The task:
Your answer is to be every line of the material that includes the string "will".

Data supplied section start

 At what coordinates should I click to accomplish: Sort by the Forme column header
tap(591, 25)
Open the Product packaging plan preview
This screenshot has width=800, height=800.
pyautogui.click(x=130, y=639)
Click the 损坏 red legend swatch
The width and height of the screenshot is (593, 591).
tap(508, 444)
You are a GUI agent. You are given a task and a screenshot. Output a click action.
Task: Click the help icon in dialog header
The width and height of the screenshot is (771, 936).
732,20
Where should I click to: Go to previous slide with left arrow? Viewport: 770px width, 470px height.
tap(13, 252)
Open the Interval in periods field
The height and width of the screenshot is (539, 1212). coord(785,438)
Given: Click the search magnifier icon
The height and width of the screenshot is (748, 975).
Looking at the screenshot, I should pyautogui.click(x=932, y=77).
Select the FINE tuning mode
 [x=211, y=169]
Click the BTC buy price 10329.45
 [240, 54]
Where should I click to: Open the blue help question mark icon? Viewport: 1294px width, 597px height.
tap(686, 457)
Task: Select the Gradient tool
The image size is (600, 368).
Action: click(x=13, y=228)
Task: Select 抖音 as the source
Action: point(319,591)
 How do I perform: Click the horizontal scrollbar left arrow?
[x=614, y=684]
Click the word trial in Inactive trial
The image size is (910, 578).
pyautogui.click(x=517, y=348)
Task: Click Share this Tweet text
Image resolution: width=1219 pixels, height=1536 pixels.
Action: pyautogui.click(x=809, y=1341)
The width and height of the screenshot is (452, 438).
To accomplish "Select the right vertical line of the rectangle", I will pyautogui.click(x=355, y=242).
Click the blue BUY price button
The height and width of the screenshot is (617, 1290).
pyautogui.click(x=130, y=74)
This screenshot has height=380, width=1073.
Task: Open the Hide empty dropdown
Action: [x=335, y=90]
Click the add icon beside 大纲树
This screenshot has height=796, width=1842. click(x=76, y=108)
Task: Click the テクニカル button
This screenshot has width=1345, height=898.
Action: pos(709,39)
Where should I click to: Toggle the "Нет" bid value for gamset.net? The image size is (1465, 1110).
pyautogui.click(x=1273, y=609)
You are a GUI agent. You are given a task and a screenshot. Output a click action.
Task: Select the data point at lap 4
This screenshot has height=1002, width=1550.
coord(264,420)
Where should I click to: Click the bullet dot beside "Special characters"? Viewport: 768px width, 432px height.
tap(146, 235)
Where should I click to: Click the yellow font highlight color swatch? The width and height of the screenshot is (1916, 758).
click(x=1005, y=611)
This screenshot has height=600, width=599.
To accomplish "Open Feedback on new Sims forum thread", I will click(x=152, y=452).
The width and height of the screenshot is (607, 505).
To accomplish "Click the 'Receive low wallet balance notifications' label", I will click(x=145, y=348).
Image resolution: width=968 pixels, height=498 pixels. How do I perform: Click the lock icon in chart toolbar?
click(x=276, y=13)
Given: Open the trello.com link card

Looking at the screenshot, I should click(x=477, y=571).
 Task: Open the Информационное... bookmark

Data supplied section end

Your solution:
To accomplish "Select the right vertical line of the rectangle", I will pyautogui.click(x=355, y=242).
To accomplish "Open Feedback on new Sims forum thread", I will click(x=152, y=452).
To accomplish "Click the 'Receive low wallet balance notifications' label", I will click(x=145, y=348).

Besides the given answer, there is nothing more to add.